• _PASSAGE PROVIDED_
↓↓↓

6 Wall Street scandals (Part I): First the market gets blown up by bankers, and then Wall Street is rescued. Meantime, Main Street mostly got nothing but the invoice for the bailouts. If you don’t think the credit crisis and Great Recession have moved people to stay away from the casino, you are kidding yourself.

Many people believe the game is rigged against them. They aren’t conspiracy nuts, they are merely observing what has been going on since 2007. At the very least, it appears that bankers have corrupted the political process for their own gains. Investors are wondering why they should participate in such an absurd environment.

7 Trendless economy and markets: The economy has been operating just above stall speed. Manufacturing has been strong, employment has not, wages are flat and retail spending unremarkable. This soft economy does not get investors fired up about putting risk capital to work. And a range-bound market simply makes trading too challenging for most participants. Paying fees for zero returns, as we saw in 2011, isn’t very encouraging, either.

↑↑↑

• _CHALLENGES_
**A)** Say whether each statement below agrees with the passage about Wall Street and the economy, answering yes or no and quoting the words that decide it: (i) manufacturing has been strong; (ii) wages have been rising; (iii) people who believe the game is rigged are conspiracy nuts.
**B)** In the passage about Wall Street and the economy, which year is given as a time when paying fees brought zero returns?
The lines after this point come from a separate source.

• _GIVEN DATA_
↓↓↓

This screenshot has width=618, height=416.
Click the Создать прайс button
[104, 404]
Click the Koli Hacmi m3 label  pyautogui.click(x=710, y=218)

↑↑↑

• _ANSWERS FOR THE TASKS_
**A)**
(i) Yes: "Manufacturing has been strong"
(ii) No: "wages are flat"
(iii) No: "They aren’t conspiracy nuts"

**B)** 2011